SELECTION:
◆ ◆ ◆ ◆ ◆

LEARN TO PLAY THE EARNINGS GAME (AND WALL STREET WILL
Plus: How the pros do it
[I]n January, for the 41st time in the 42 quarters
since it went public, Microsoft reported earnings
that met or beat Wall Street estimates. The 36
brokerage analysts who make the estimates were, as a
group, quite happy about this--the 57 cents per share
announced by the software giant was above their
consensus of 51 cents, but not so far above as to
make them look stupid. Investors were happy too,
bidding the already high-priced shares of the company
up 4% the first trading day after the announcement.
In short, for yet another quarter, Microsoft had kept
its comfortable spot in the innermost sphere of
corporate paradise. This is what chief executives and
chief financial officers dream of: quarter after
quarter after blessed quarter of not disappointing
Wall Street. Sure, they dream about other things
too--megamergers, blockbuster new products, global
domination. But the simplest, most visible, most
merciless measure of corporate success in the 1990s
has become this one: Did you make your earnings last
quarter?
This is new. Executives of public companies have
always strived to live up to investors' expectations,
and keeping earnings rising smoothly and predictably
has long been seen as the surest way to do that. But
it's only in the past decade, with the rise to
prominence of the consensus earnings estimates
compiled first in the early 1970s by I/B/E/S (it
stands for Institutional Brokers Estimate System) and
now also by competitors Zacks, First Call, and
Nelson's, that those expectations have become so
explicit. Possibly as a result, companies are doing a
better job of hitting their targets: For an
unprecedented 16 consecutive quarters, more S&P 500
companies have beat the consensus earnings estimates
than missed them.
Microsoft's prodigious record of beating expectations
is due in large part to the company's prodigious
growth, from annual revenues of $198 million at the
time of its IPO in 1986 to more than $9 billion now.
It also helps that it dominates its industry. But
even the Microsofts of the business world have a few
tricks up their sleeve. The most obvious is to manage
earnings. "Managing earnings" has a pejorative,
slightly sleazy ring to it, but even at the most
respected of companies, accounting and business
decisions are regularly made with smoothing or
temporarily boosting earnings in mind. Not all are as
up front about it as General Electric, where
executives say openly that they don't think their
company would be as popular with investors if its
profits weren't so consistent and predictable. But
neither can it be a complete coincidence that of the
top ten companies on FORTUNE's 1997 Most Admired
list, seven--Coca-Cola, Merck, Microsoft, Johnson &
Johnson, Intel, Pfizer, and Procter & Gamble--have
missed fewer than five quarters in the past five
years, according to I/B/E/S (and two of the other
three don't have any earnings estimates to meet).

◆ ◆ ◆ ◆ ◆

Recorded data:

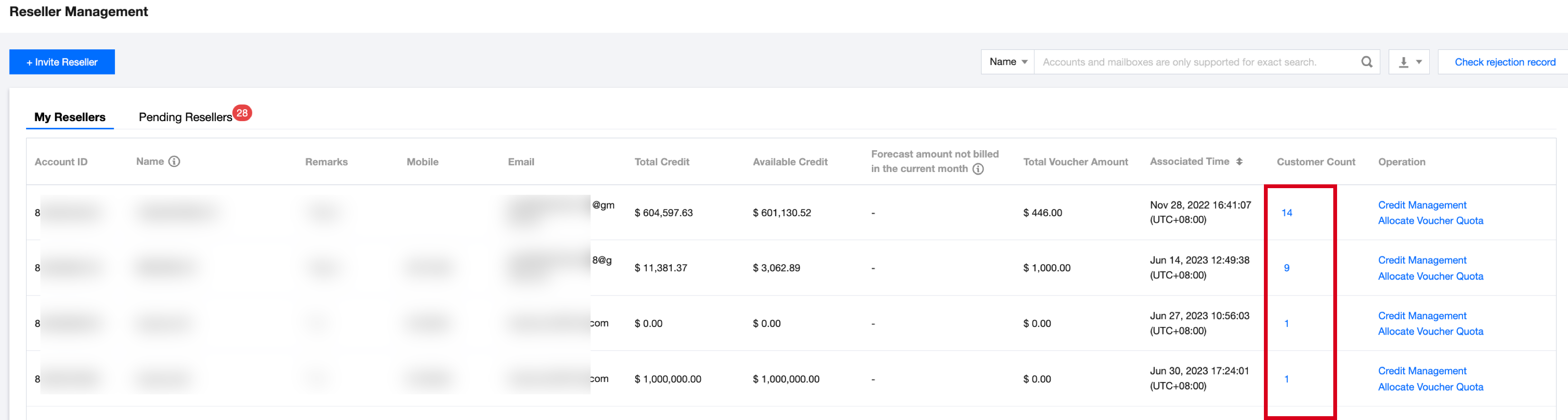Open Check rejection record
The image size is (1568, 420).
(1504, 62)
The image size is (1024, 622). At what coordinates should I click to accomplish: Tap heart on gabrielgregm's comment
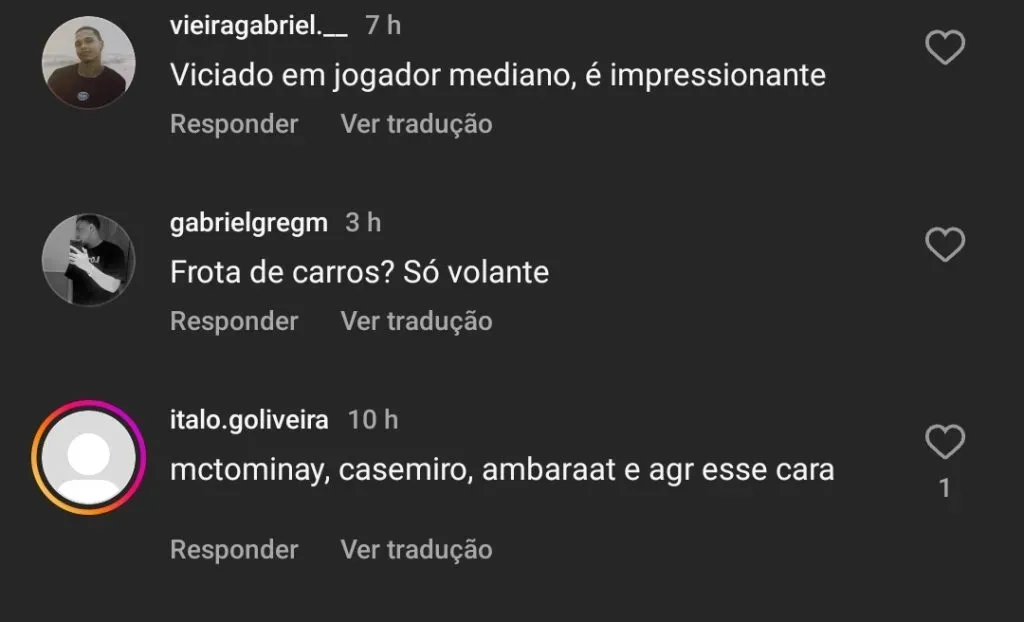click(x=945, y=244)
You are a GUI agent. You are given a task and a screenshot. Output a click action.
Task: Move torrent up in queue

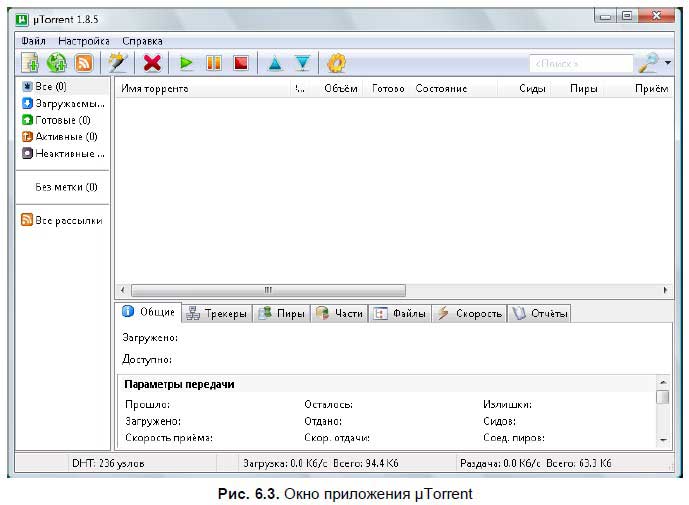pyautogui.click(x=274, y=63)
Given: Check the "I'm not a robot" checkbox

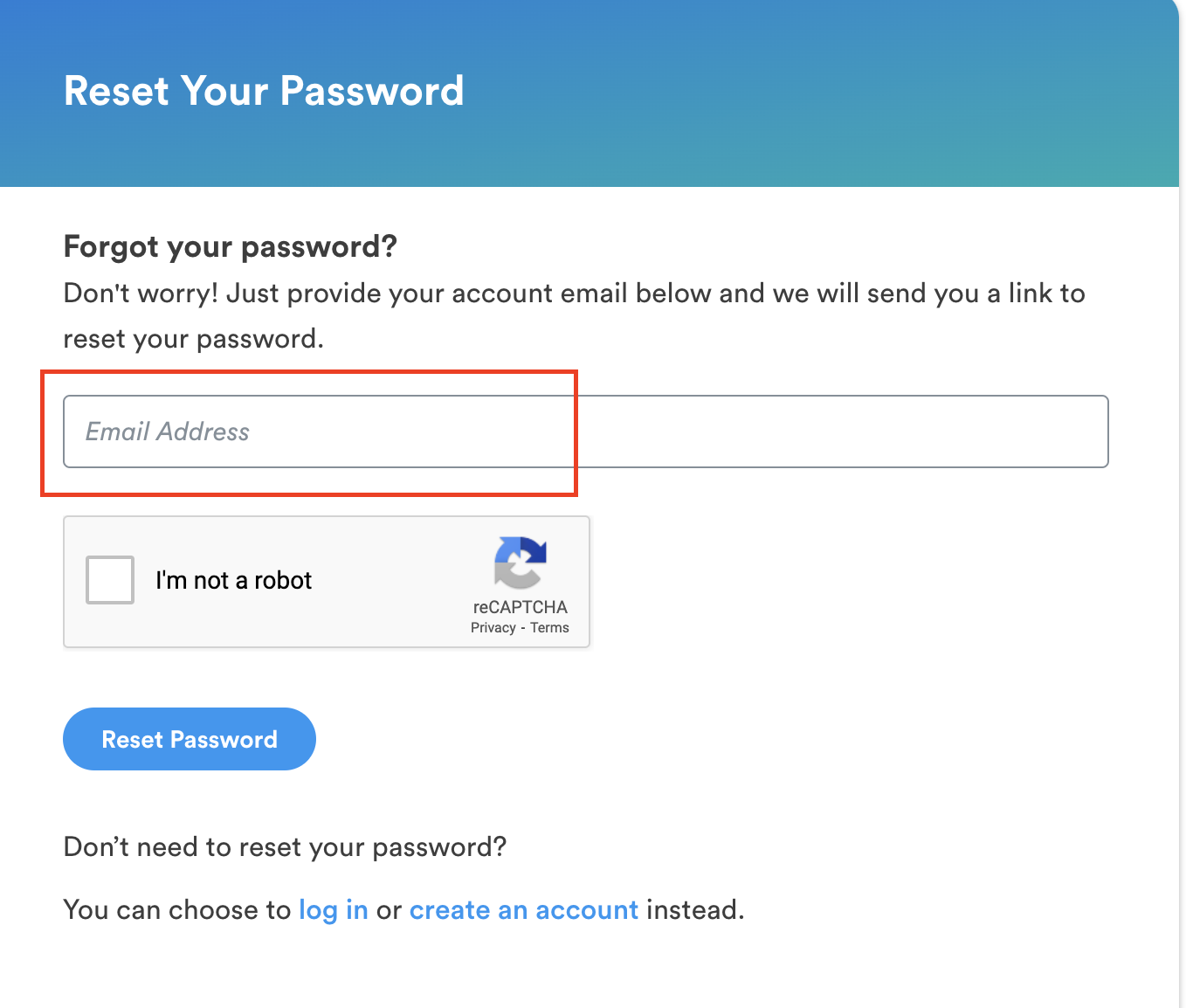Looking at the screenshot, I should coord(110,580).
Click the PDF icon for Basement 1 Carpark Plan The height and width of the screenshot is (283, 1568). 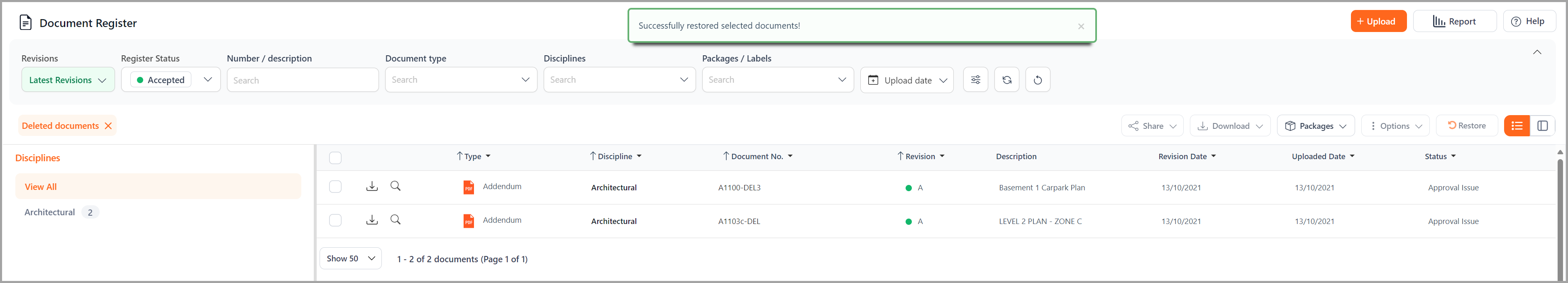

◆ ◆ ◆ ◆ ◆

WHAT TO WORK ON:
1. Please retype the passage of the article on quarterly earnings that begins at the words "LEARN TO PLAY" and stops after "after the announcement.".
2. Extend the article on meeting Wall Street earnings estimates with a few more sentences, starting after its last sentence.
The listing above was taken from a different source than the article.

ANSWERS TO THE EXERCISES:
1.
LEARN TO PLAY THE EARNINGS GAME (AND WALL STREET WILL
Plus: How the pros do it
[I]n January, for the 41st time in the 42 quarters
since it went public, Microsoft reported earnings
that met or beat Wall Street estimates. The 36
brokerage analysts who make the estimates were, as a
group, quite happy about this--the 57 cents per share
announced by the software giant was above their
consensus of 51 cents, but not so far above as to
make them look stupid. Investors were happy too,
bidding the already high-priced shares of the company
up 4% the first trading day after the announcement.

2.
Meeting the estimates is made easier by the fact that
they're not set in a vacuum--analysts rely heavily on
guidance from companies to form their forecasts, and
companies have in recent years figured out that it
pays to guide the analysts to a lower rather than a
higher number. At least partly as a result of this
expectational interplay, the price of missing a
quarter has risen sharply, particularly among
high-priced growth stocks. In the growth stock
fraternity, "missing by a penny" now implies the
height of corporate boneheadedness--that is, if you
couldn't find that extra penny to keep Wall Street
happy, then your company must really be in trouble,
and since missing by a penny is already going to send
your stock plummeting, you're better off missing by a
dime or two and saving those earnings for the next
quarter.
Microsoft missed by a penny
once--back in 1988, when such
behavior was not yet considered
unbearably gauche. Nowadays its executives treat
analysts to a constant patter of cautionary and even
downbeat words about the future that the analysts say
is a mix of genuine paranoia and astute expectations
management. After a typically grim presentation by
CEO Bill Gates and sales chief Steve Ballmer at an
analysts' meeting two years ago, Goldman Sachs
analyst Rick Sherlund ran into the pair outside and
said, "Congratulations. You guys scared the hell out
of people." Their response? "They gave each other a
high five," Sherlund recalls. But Microsoft, unlike
some companies less attuned to the rules of this
game, also lets analysts know when they're too
pessimistic. That's what CFO Mike Brown did, along
with the usual warnings about slower growth ahead,
during his regular quarterly conference call after
the January 17 earnings release. He told the hundreds
of analysts, money managers, and journalists
listening in that earnings would be "more than a
nickel, less than a dime" higher than predicted for
the current quarter, and another penny higher in the
next.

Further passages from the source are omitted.